Heather: I think it also changes the stakes, too. When you have kids and you’re doing something creative, the ability and time to be creative is filtered through fire, in a way. You have to fight to dedicate time towards what it is that you’re creating, and you have to really believe in it to carve out a space for it.

JR: Totally! Absolutely! I absolutely agree!


Betsy: So for me on this album, the song “New Lover” was what hooked me into the entire album. And I think it’s because it was the first song I heard, and it was maybe the most honest piece of songwriting I’ve heard in a long time.

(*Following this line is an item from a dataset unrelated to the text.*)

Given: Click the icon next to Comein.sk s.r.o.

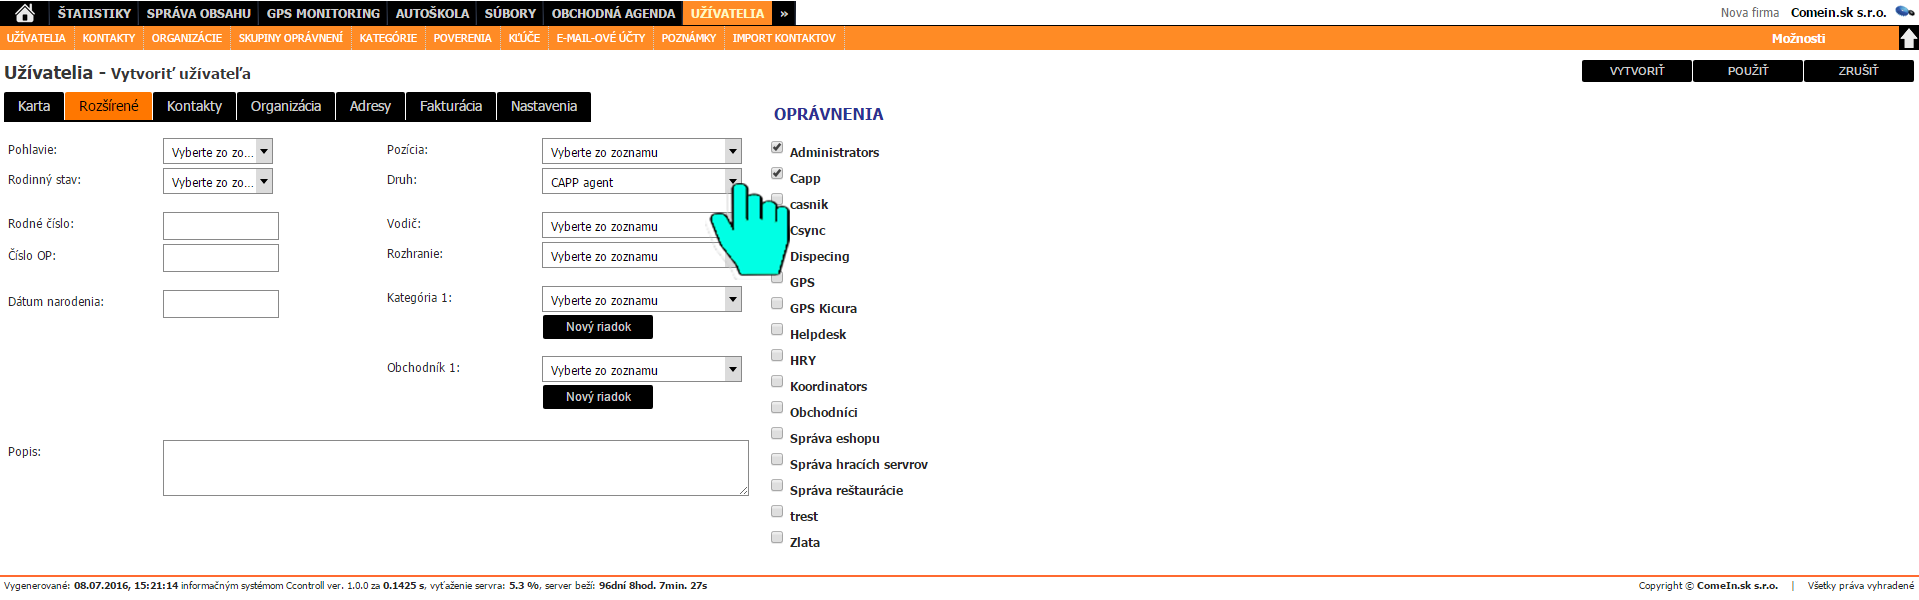Looking at the screenshot, I should tap(1905, 12).
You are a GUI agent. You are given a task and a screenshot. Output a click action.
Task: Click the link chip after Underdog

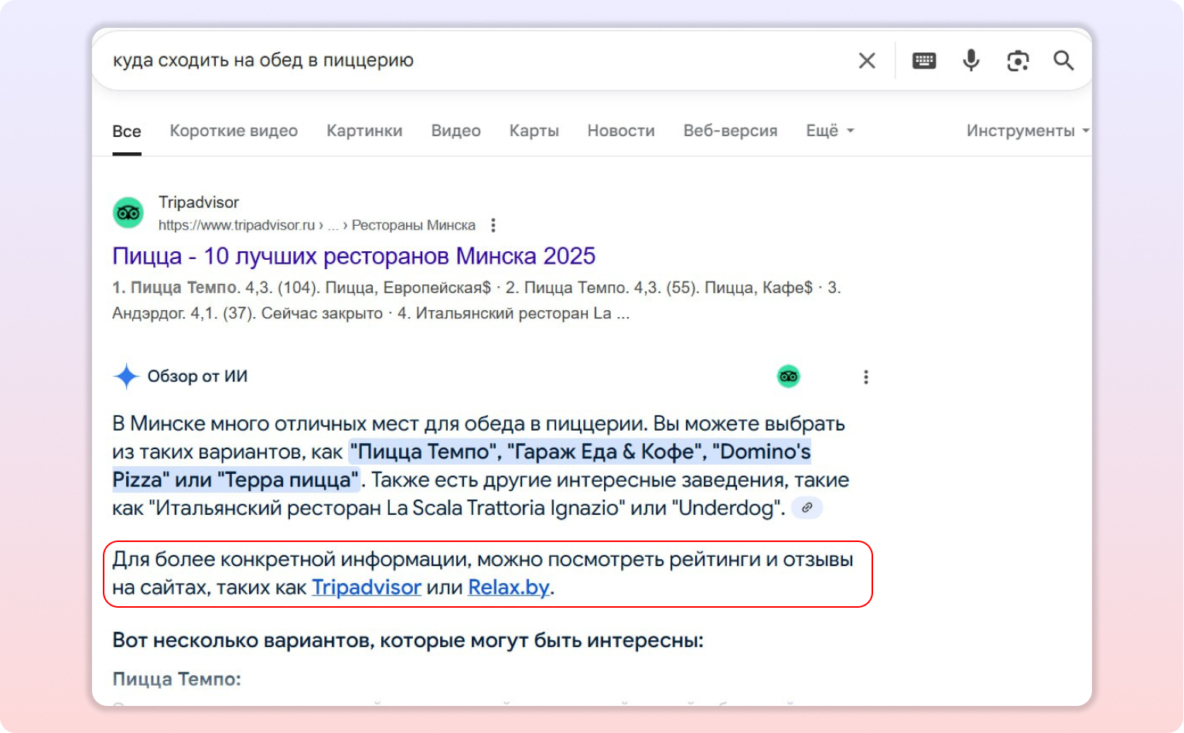click(807, 508)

I was wondering if for you, if there was a certain song or a certain time along the process where it kind of hooked it for you, that this was going to become an album, and that you were maybe writing songs more with the thought in mind that ‘this is going to be a finished product’ that you would eventually tour with and record?

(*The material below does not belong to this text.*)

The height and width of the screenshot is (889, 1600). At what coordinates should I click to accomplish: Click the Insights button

JR: Yeah! That song was “New Lover” for this record! That’s awesome that you thought that. Yeah, I was sitting at my friend Ed’s house, and I was working and writing all these horrible songs that sounded terrible to me. And then “New Lover” came along and I wrote it in the morning. It was still wintertime, but it was one of the first nice days of spring, and this song felt like it came out really fast. I was so proud of it, it was startling to me! It felt I accidentally found a way through the woods and through the emotions, to say — okay, it can be mixed, things can be mixed. Nothing has to be all one way or the other. Our love and our heartbreak, and all that stuff is mixed. It’s never the same thing. It’s never all the same thing all the way through. It’s like, here’s something I wish you could’ve done better, here’s something I guess I misunderstood, and it was my fault and I apologize. And that it can all go through in that complex way.

That was the first time I thought “Well, I could actually have a record here.” That moment happens for me with every record. With the last record, it was “The Curse”, with the record before it was, uh, I think it was “To The Dogs or Whoever” and then like Animal Years, it was “Girl in the War,” and then “Snow is Gone.” There always seems to be one song that feels like it gives you the kind of “pow” of stuff that you’re looking for, then you can take that apart and kind of explode it a little bit.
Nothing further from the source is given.